L’histoire d’Abraham est aussi reprise dans le Coran. Abraham est considéré, dans l’islam, comme le père des croyants, le père des musulmans, le premier musulman, le premier à se soumettre à Dieu. Dans le Coran 2, verset 123, Abraham dit : « Je me soumets au Seigneur des mondes » (aslamtu li rabbi I-‘alamain). Cette expression est utilisée par la reine de Saba pour exprimer sa conversion à l’islam (Q 27.44). De là, on a déduit qu’Abraham parle de sa conversion à l’islam en se servant de l’expression « je me soumets au Seigneur des mondes » (aslamtu li rabbi I-‘alamain). Un autre acte d’Abraham est aussi mis en valeur pour souligner sa soumission à Dieu : lorsqu’il répond favorablement à Dieu qui lui demande de sacrifier son enfant (Q 37.102-107). Le nom de cet enfant n’est pas mentionné dans ce passage, ce qui a conduit certains musulmans, dont l’exégète et historien Tabarî (310/923), à considérer qu’il s’agit d’Isaac. Mais la plupart des musulmans, dont Muhammad ibn Ka’b al-Qurazi, considèrent qu’il s’agit bien d’Ismaël à cause des versets 112 et 113, qui mentionnent cet enfant à côté d’Isaac, autre enfant d’Abraham. Au-delà de l’identité de l’enfant en cause, c’est l’attitude d’Abraham qui est soulignée ici : son acte est interprété comme une expression concrète de sa soumission à Dieu. Cela fait de lui un musulman conséquent, c’est-à-dire un homme soumis à la volonté de Dieu. Cet acte d’obéissance d’Abraham est tellement important dans la religion musulmane qu’il est célébré chaque année par une fête religieuse appelée « fête du mouton », « fête du sacrifice » (Aïd al-Adha » ou encore « Aïd al-Kabir »). Voilà donc pourquoi Abraham est considéré comme le premier musulman, le père de tous les musulmans.

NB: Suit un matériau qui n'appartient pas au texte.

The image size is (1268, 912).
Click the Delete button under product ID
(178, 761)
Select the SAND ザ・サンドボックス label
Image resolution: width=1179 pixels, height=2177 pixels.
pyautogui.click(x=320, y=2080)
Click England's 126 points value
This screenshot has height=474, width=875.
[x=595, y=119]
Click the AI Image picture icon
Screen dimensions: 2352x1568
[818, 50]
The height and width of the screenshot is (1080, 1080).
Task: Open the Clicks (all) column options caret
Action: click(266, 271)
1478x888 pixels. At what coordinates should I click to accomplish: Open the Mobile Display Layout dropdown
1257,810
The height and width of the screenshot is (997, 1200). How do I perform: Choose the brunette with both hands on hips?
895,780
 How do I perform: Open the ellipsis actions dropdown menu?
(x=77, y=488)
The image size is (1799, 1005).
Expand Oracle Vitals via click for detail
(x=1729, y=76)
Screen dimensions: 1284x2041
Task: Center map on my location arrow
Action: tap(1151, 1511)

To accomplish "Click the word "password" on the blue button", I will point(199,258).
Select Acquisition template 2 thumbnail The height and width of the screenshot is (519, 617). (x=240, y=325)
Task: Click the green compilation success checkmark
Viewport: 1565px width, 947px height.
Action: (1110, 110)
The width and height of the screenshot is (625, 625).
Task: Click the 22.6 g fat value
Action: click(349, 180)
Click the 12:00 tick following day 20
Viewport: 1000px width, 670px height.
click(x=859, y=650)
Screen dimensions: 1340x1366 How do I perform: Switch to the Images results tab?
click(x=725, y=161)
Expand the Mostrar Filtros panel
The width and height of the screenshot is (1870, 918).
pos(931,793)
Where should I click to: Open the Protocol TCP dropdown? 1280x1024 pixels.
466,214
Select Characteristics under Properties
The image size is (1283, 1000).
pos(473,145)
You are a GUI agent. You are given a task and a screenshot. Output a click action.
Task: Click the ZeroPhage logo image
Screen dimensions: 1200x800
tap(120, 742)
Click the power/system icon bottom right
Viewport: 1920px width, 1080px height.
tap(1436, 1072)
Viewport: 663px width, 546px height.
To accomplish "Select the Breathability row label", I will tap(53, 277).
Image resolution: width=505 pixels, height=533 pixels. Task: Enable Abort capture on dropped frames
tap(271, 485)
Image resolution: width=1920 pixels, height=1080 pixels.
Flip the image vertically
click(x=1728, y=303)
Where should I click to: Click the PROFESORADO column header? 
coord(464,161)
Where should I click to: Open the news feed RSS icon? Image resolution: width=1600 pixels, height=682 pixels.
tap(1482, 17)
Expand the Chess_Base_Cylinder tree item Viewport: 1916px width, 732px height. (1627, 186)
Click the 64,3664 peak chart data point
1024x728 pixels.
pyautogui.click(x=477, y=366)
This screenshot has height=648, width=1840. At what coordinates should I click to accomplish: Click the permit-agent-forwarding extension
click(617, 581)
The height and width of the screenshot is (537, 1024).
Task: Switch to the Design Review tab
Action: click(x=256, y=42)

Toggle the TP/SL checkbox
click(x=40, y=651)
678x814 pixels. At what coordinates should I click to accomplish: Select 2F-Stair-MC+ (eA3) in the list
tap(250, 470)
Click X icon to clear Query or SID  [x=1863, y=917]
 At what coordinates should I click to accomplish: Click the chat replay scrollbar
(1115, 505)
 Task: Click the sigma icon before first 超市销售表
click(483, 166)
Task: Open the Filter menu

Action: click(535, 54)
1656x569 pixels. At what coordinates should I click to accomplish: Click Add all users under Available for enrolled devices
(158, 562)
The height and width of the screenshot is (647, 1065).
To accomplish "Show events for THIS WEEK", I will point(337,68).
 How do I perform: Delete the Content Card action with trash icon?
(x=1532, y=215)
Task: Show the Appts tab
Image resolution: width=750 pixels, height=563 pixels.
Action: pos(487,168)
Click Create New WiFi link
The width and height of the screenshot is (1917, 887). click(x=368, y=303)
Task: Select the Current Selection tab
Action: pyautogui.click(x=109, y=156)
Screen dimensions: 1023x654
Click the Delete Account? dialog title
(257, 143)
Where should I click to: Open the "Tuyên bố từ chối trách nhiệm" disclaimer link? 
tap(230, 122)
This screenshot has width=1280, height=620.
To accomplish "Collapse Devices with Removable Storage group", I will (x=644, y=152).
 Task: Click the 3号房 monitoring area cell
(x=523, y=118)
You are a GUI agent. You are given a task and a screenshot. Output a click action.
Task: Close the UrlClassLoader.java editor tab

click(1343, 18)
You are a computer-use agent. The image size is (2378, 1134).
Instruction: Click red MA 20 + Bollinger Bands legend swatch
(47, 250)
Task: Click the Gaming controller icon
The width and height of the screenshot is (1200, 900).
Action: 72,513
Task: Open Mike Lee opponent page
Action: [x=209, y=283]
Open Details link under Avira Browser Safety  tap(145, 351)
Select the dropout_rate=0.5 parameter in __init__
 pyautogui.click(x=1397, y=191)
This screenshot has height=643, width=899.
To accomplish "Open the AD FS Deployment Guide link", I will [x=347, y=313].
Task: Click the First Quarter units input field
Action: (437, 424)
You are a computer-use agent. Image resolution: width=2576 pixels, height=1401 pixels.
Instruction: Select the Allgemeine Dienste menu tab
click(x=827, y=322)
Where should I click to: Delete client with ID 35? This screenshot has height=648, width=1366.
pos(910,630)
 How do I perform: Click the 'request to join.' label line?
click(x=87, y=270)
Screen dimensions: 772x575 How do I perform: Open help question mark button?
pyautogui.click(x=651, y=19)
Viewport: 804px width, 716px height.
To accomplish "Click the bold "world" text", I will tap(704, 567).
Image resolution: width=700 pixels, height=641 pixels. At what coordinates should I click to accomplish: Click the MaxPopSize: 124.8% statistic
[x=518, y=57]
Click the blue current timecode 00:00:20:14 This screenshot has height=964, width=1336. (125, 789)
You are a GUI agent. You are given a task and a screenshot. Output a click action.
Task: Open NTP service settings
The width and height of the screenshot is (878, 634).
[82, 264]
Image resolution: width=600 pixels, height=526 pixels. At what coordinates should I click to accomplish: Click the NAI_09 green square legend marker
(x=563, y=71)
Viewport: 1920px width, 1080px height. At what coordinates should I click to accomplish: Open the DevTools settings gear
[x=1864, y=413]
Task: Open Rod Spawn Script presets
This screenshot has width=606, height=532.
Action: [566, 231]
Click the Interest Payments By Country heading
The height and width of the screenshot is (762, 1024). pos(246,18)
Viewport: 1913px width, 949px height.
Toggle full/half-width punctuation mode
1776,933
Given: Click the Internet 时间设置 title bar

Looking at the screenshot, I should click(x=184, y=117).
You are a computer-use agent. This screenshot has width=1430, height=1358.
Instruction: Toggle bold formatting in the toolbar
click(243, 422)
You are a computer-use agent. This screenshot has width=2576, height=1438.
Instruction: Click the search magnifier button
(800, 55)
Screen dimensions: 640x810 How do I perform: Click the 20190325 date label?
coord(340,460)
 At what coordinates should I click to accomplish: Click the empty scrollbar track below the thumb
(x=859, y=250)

Considérer Abraham comme le premier musulman a été la pierre d’achoppement des discussions entre Muhammad et les Juifs à Médine (Yathrib). Pour gagner la sympathie des Juifs religieux à Médine, Muhammad adopte leurs pratiques religieuses comme plusieurs prières par jour, prier en direction de Jérusalem[7], la pratique du jeûne à partir du dixième jour du premier mois de l’année en référence au Yom Kippour (Jour du grand pardon), et ainsi de suite. Mais lorsque Muhammad prétend qu’Abraham est un musulman, les Juifs ne l’entendent pas de cette oreille et lui reprochent, non sans mépris, son incompétence à bien comprendre et interpréter l’Ancien Testament. Les Juifs le traitent de Ommi (ignorant) et il devient la cible de leurs poètes, qui le ridiculisent cruellement. Pour les Juifs, Abraham est leur père par descendance : d’Isaac est né Jacob, qui sera père de douze enfants (dont deux sont adoptés de son fils Joseph), qui deviendront les douze tribus d’Israël. Jean-Baptiste dit clairement aux Juifs de son temps de ne pas se contenter d’avoir Abraham pour père, mais de produire les fruits de la repentance (Mt 3.8-9). Au passage, il faut aussi signaler que les chrétiens affirment être « enfants d’Abraham » par la foi en Jésus-Christ (Rm 4 ; Ga 3). Mis à part ces quelques différences d’ordre dogmatique, le Coran reprend l’histoire d’Abraham dans ses grandes lignes. La plupart des éléments bibliographiques de l’histoire d’Abraham dans la Genèse sont repris dans le Coran.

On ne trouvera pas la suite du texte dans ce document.